Dataset content ▸
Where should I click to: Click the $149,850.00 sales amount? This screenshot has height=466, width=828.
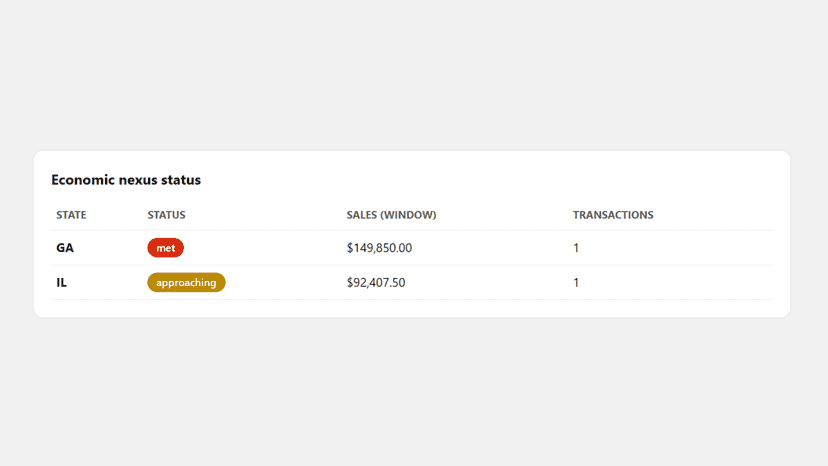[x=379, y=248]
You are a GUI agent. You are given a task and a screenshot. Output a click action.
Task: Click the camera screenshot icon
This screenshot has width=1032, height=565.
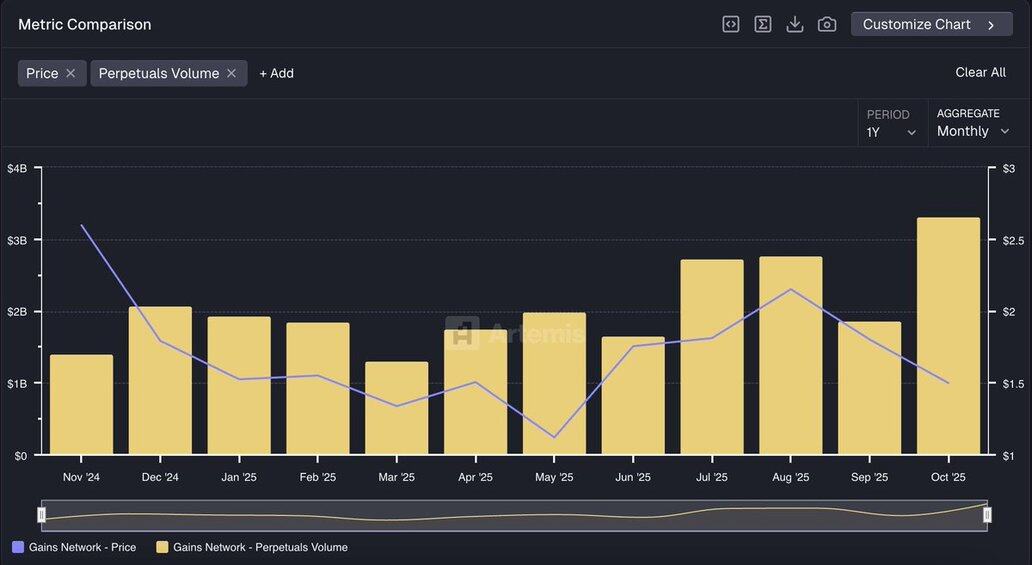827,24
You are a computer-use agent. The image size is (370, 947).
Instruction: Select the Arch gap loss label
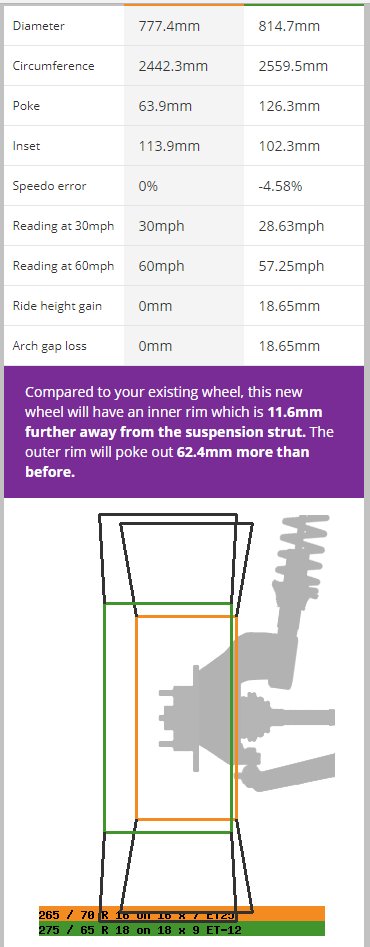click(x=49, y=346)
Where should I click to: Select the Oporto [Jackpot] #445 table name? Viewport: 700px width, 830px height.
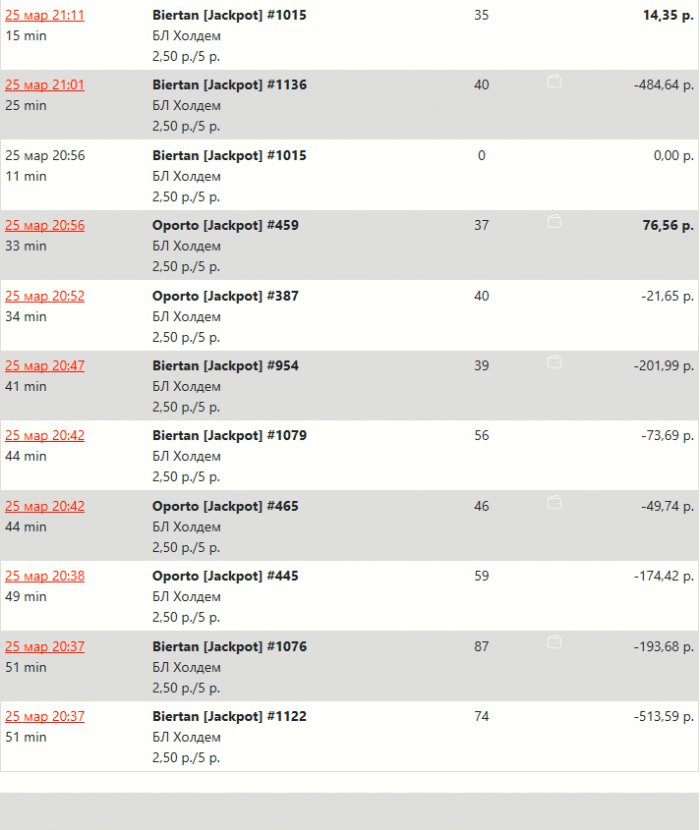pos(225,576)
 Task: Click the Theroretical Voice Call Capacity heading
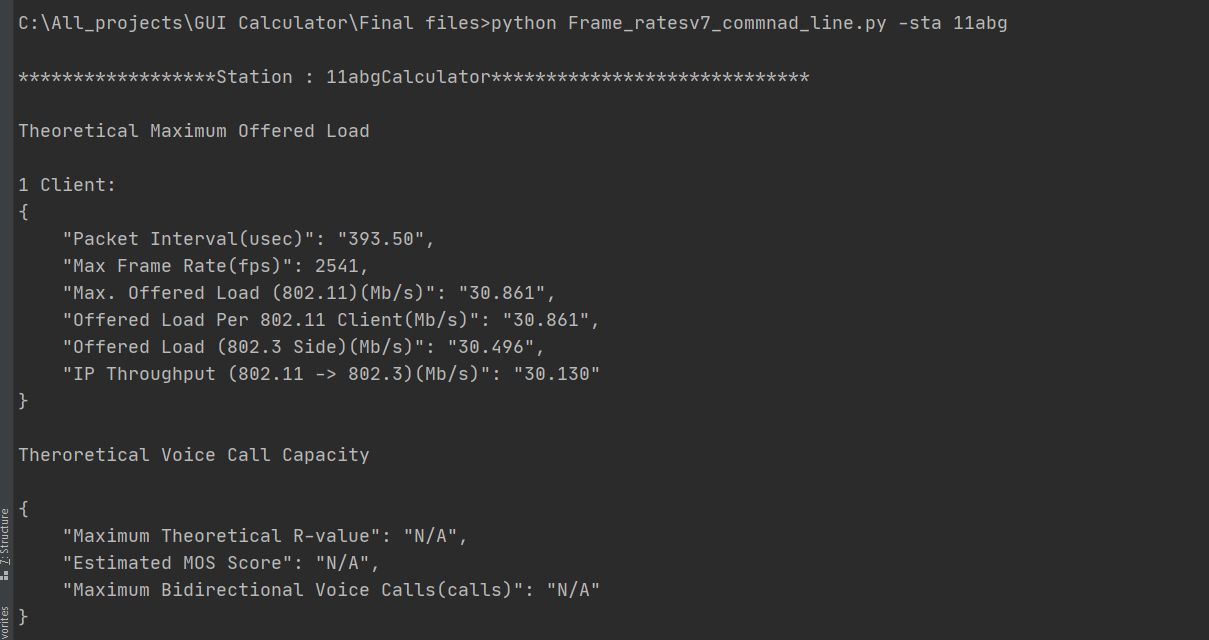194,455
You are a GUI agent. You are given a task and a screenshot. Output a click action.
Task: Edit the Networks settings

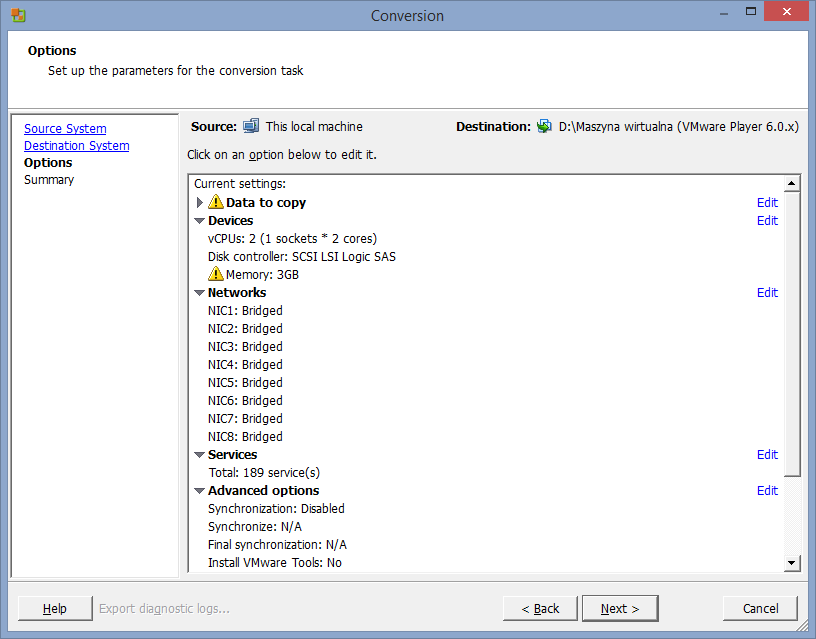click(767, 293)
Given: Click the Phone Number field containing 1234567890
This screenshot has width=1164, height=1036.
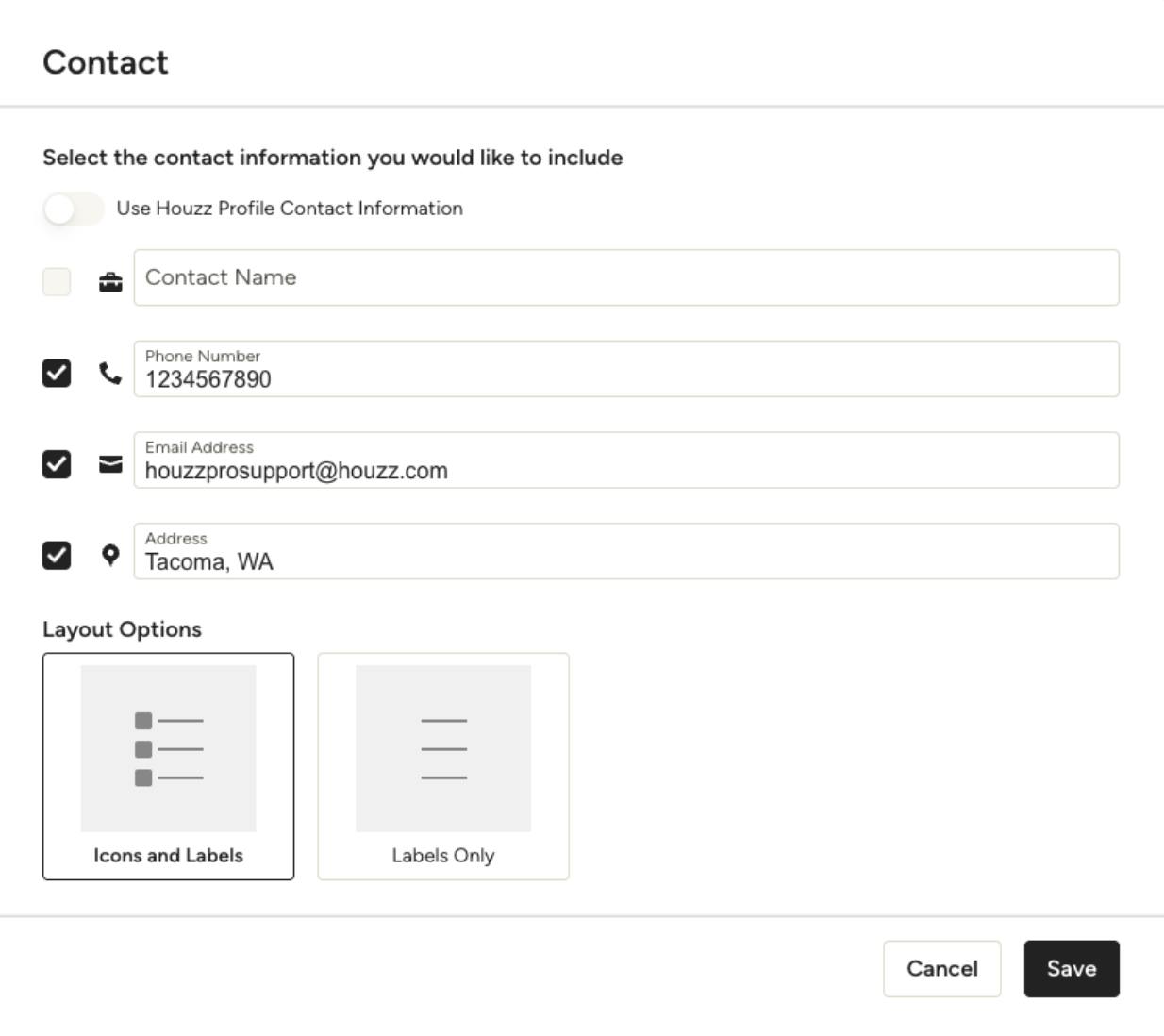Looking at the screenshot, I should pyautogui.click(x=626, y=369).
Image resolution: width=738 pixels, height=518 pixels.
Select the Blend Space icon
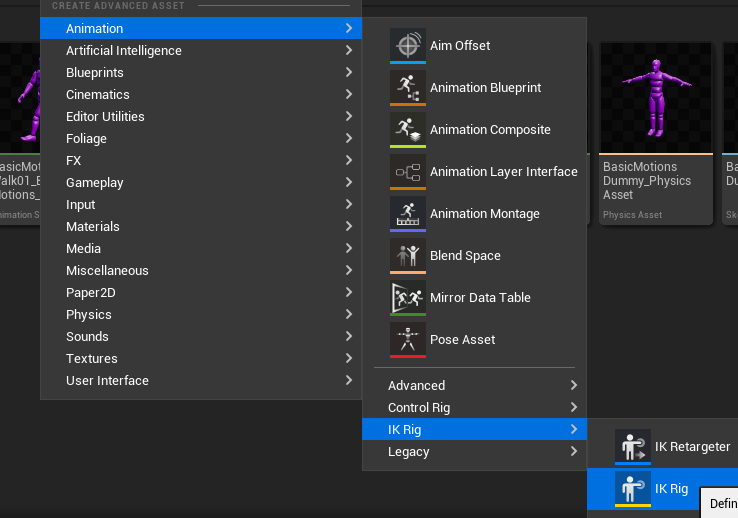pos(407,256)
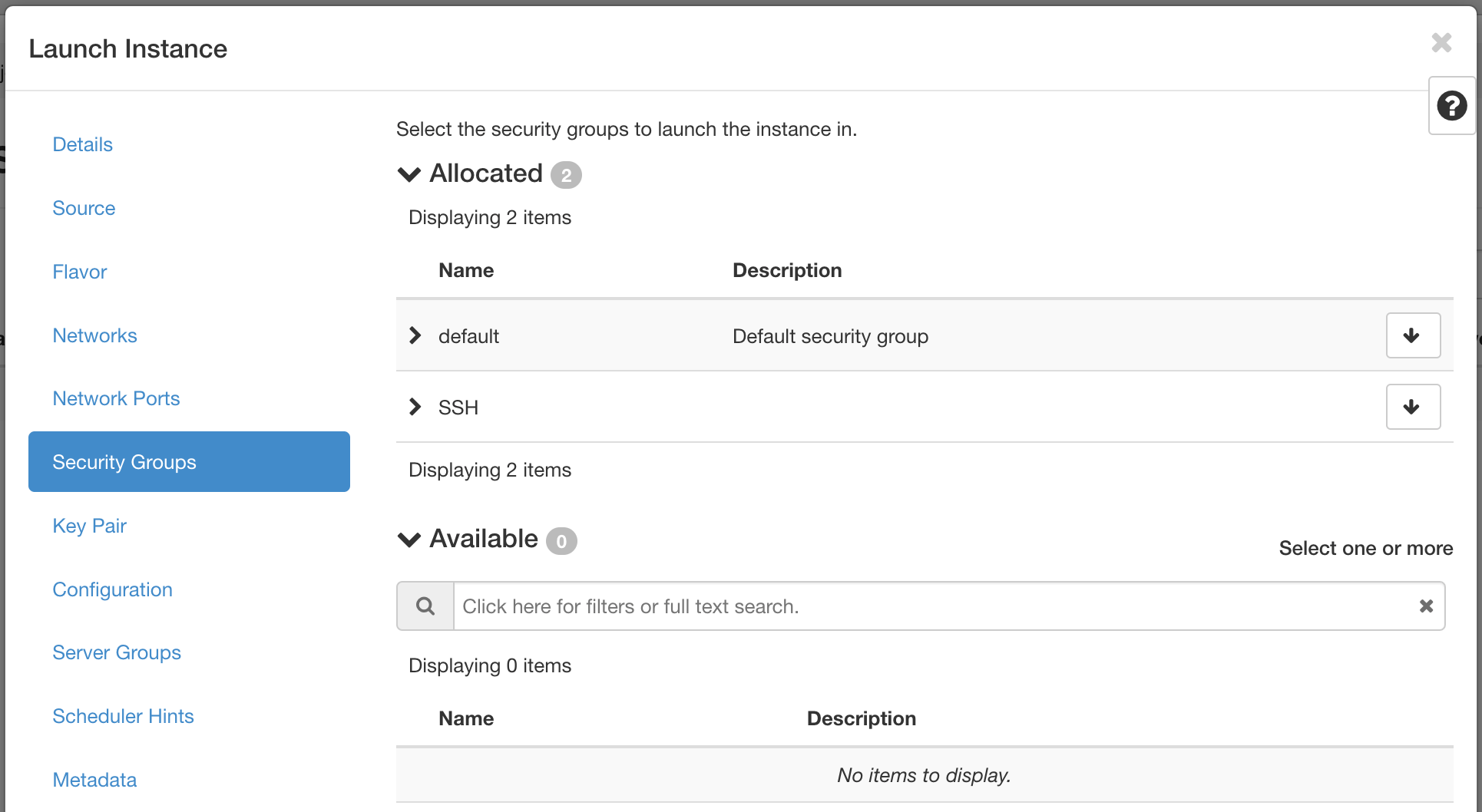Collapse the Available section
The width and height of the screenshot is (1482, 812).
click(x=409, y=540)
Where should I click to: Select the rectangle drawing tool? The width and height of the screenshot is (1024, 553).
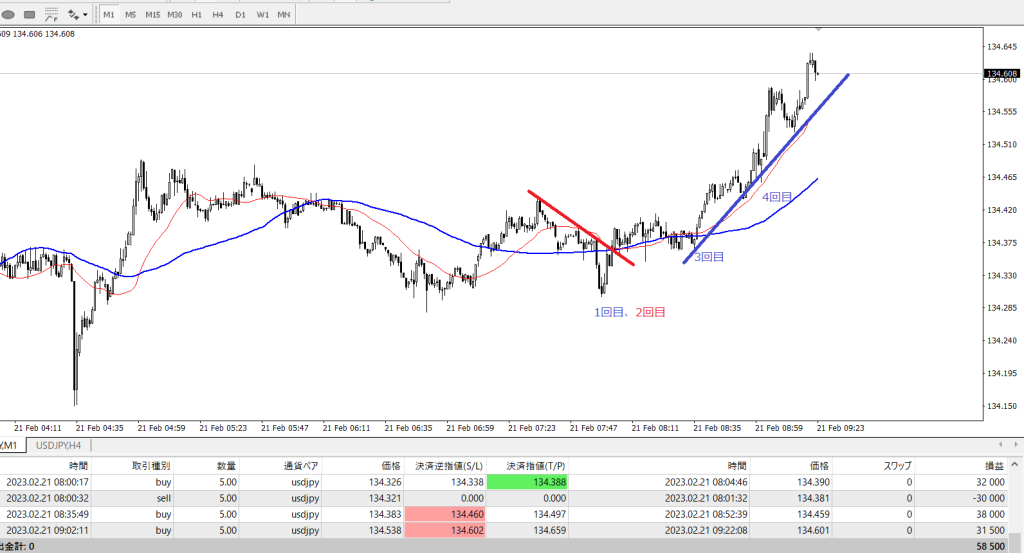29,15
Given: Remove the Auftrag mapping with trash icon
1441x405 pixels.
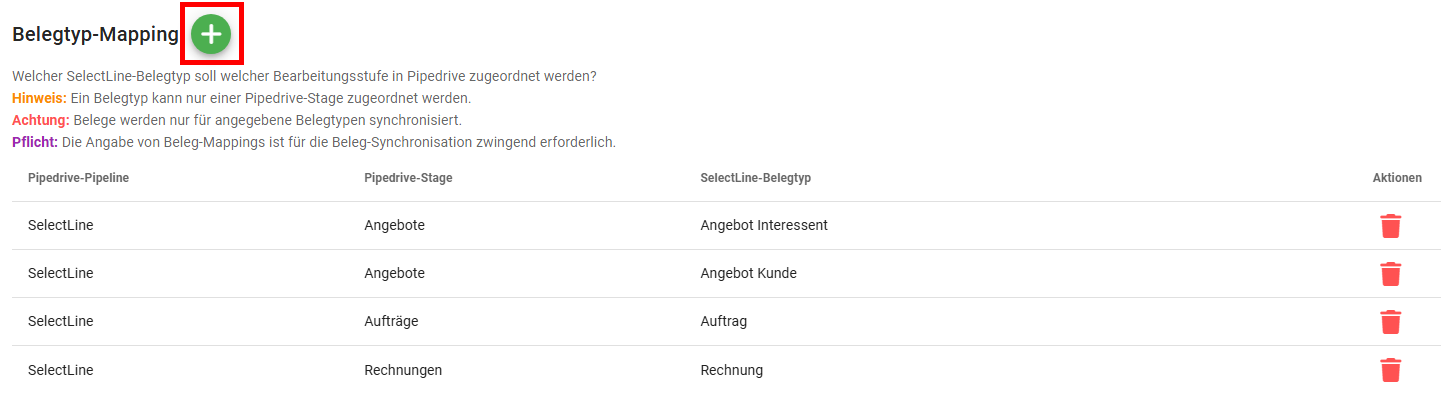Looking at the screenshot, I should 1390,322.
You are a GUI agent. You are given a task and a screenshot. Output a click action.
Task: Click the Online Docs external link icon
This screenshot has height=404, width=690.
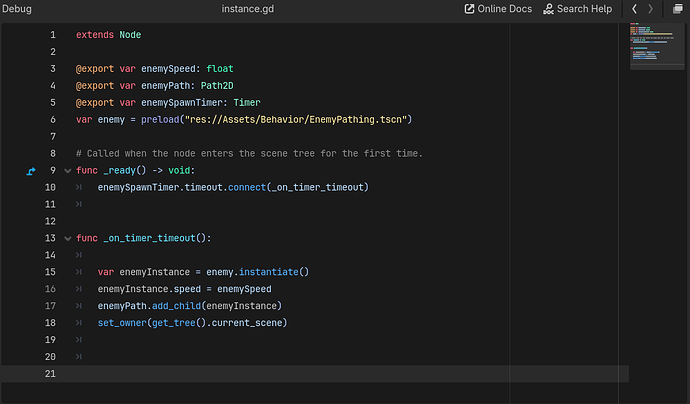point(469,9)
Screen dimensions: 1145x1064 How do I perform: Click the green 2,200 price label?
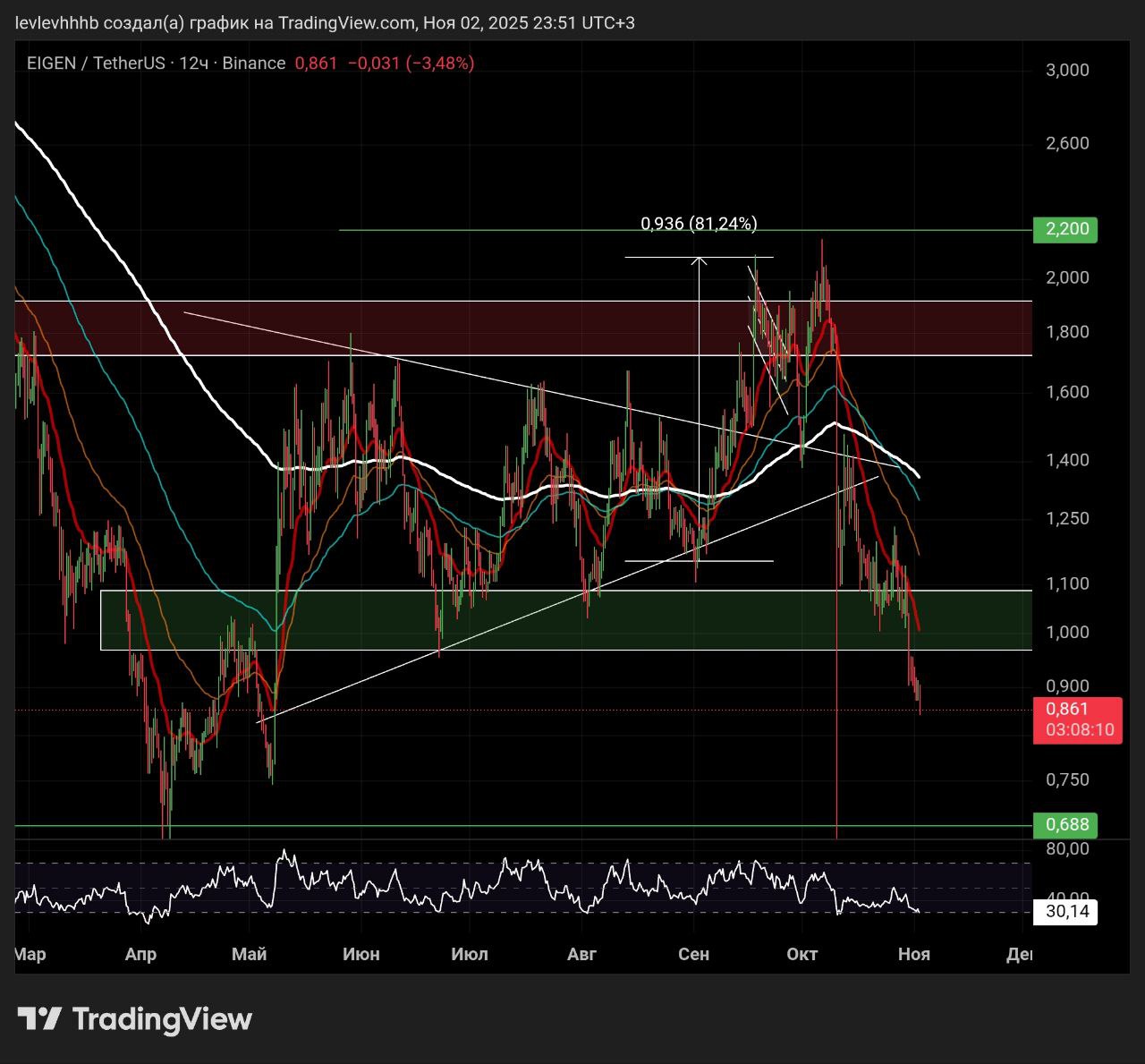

Work to be completed ▸
Your task is to repeat exactly the lines from the one containing "Given: Click the" through the end of the material, both included, and only those, without pictures.

Response area ▸
Given: Click the Phone Number field containing 1234567890
This screenshot has width=1164, height=1036.
Looking at the screenshot, I should pyautogui.click(x=626, y=369).
Image resolution: width=738 pixels, height=518 pixels.
Select the Blend Space icon
pos(407,256)
Collapse the Available section
The width and height of the screenshot is (1482, 812).
click(x=409, y=540)
Where should I click to: Select the rectangle drawing tool? The width and height of the screenshot is (1024, 553).
29,15
Given: Remove the Auftrag mapping with trash icon
1441x405 pixels.
Looking at the screenshot, I should 1390,322.
You are a GUI agent. You are given a task and a screenshot. Output a click action.
Task: Click the Online Docs external link icon
This screenshot has height=404, width=690.
point(469,9)
Screen dimensions: 1145x1064 How do I perform: Click the green 2,200 price label?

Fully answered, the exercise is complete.